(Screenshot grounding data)
- - -

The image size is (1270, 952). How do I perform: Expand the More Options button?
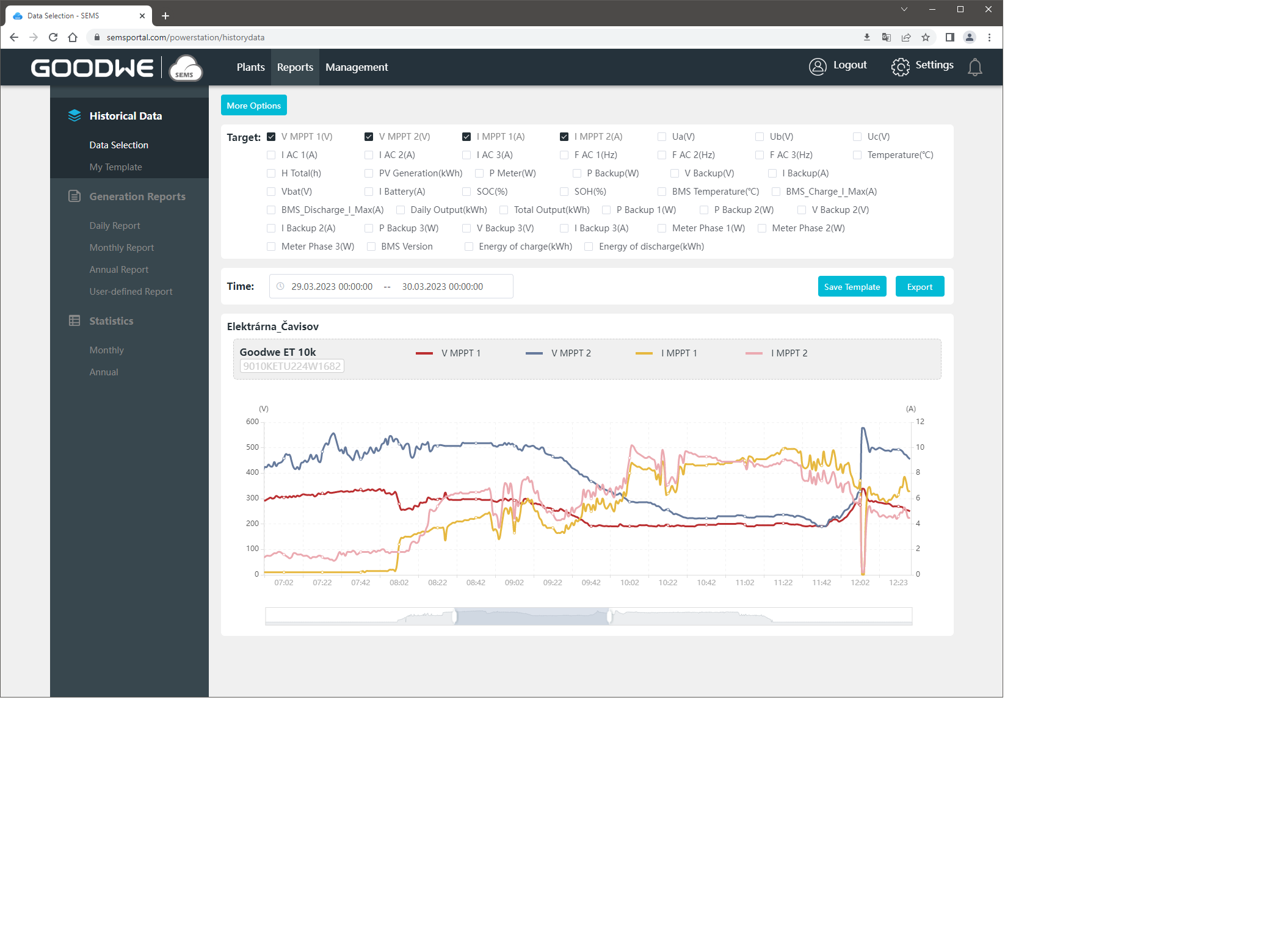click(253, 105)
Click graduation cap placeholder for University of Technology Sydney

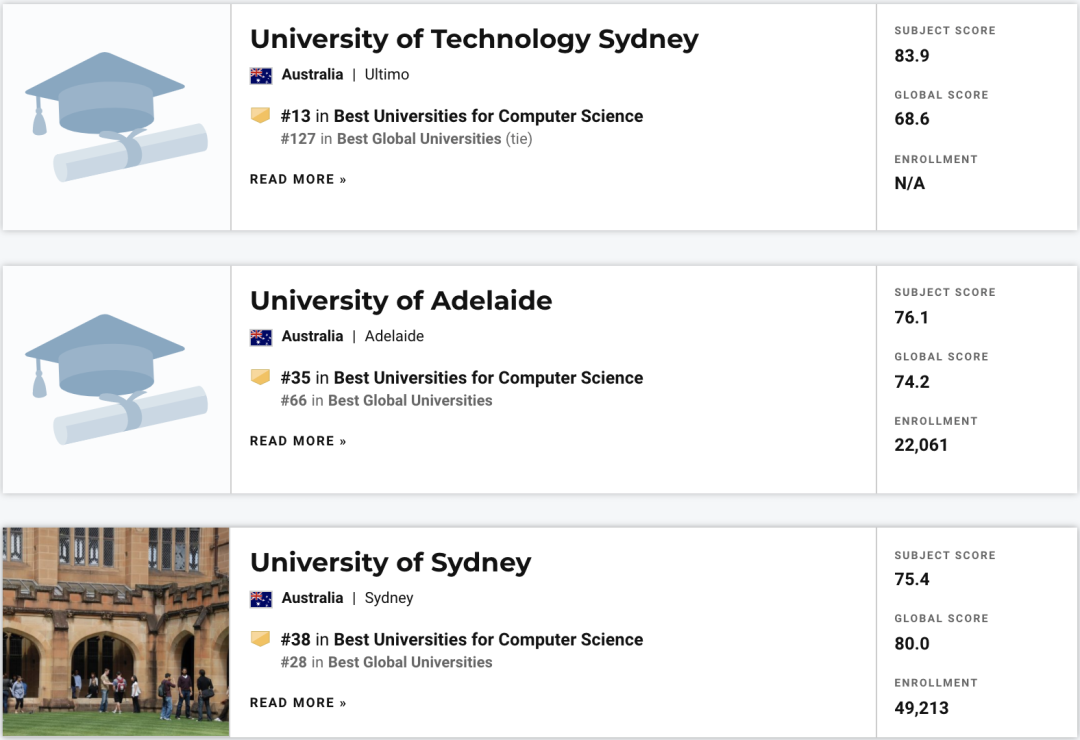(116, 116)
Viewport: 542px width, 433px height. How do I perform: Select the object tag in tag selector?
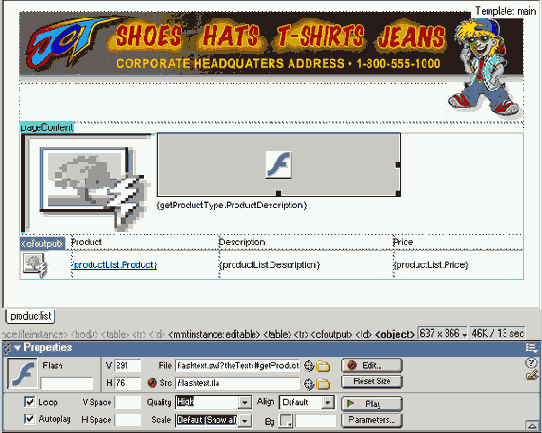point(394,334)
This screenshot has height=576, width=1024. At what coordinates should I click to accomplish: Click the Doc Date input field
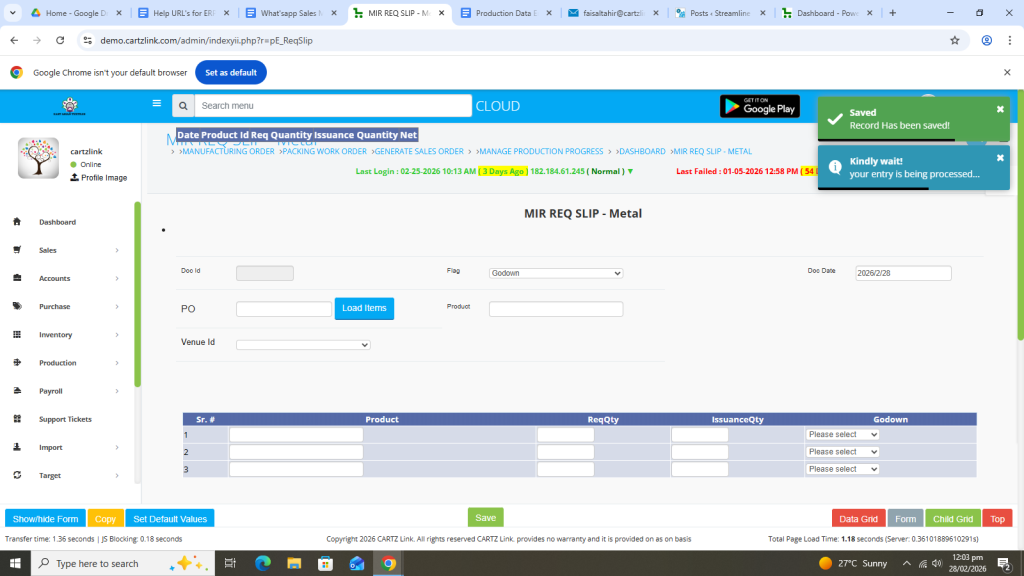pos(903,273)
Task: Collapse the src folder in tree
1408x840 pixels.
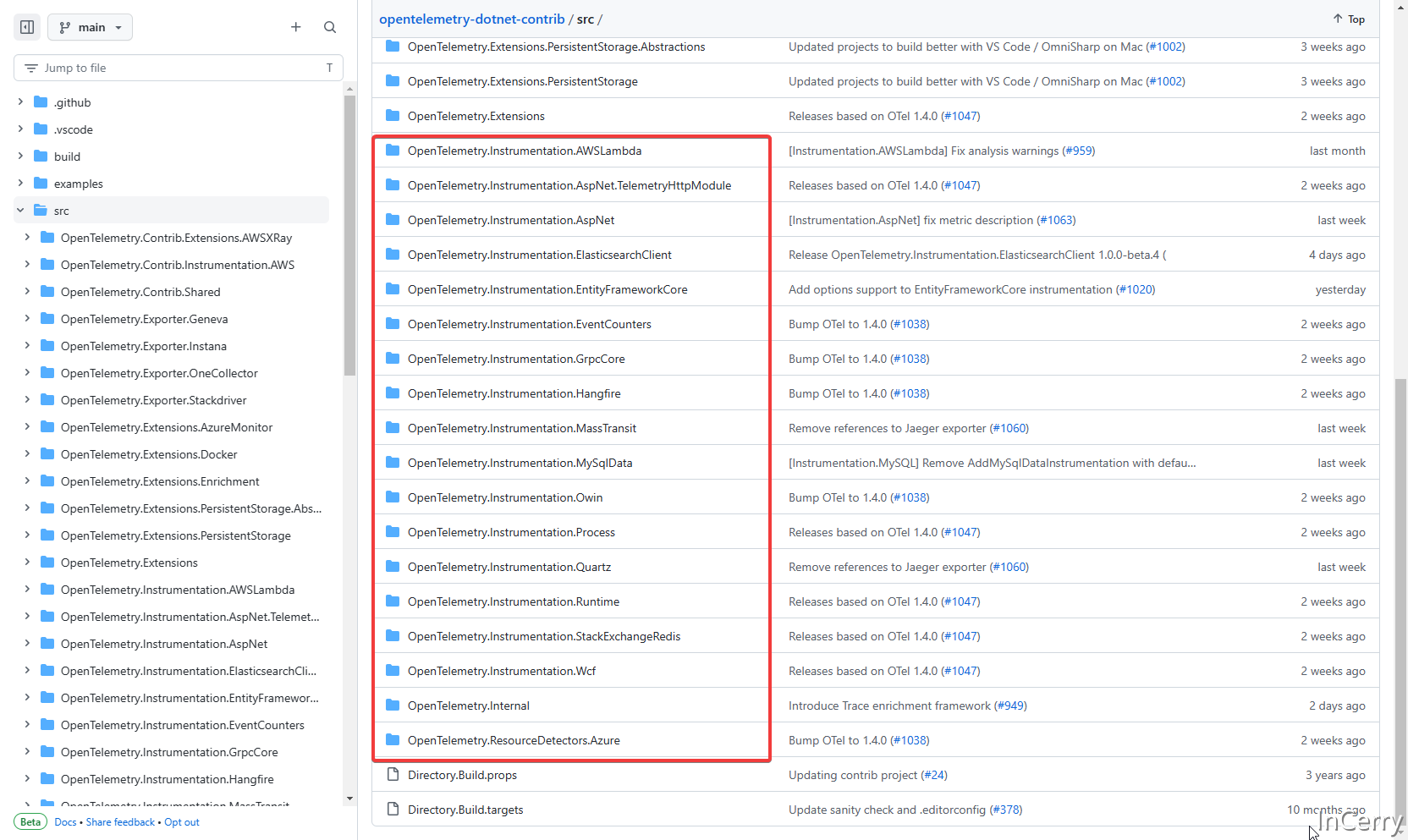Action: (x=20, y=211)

- - -

Can the lines from the one with "This screenshot has" to the end of the records above be quoted exactly, both ends included, with every picture omitted?

This screenshot has height=576, width=1024. At what coordinates should I click to accomplish: Click the Doc Date input field
pos(903,273)
Task: Collapse the src folder in tree
1408x840 pixels.
Action: (x=20, y=211)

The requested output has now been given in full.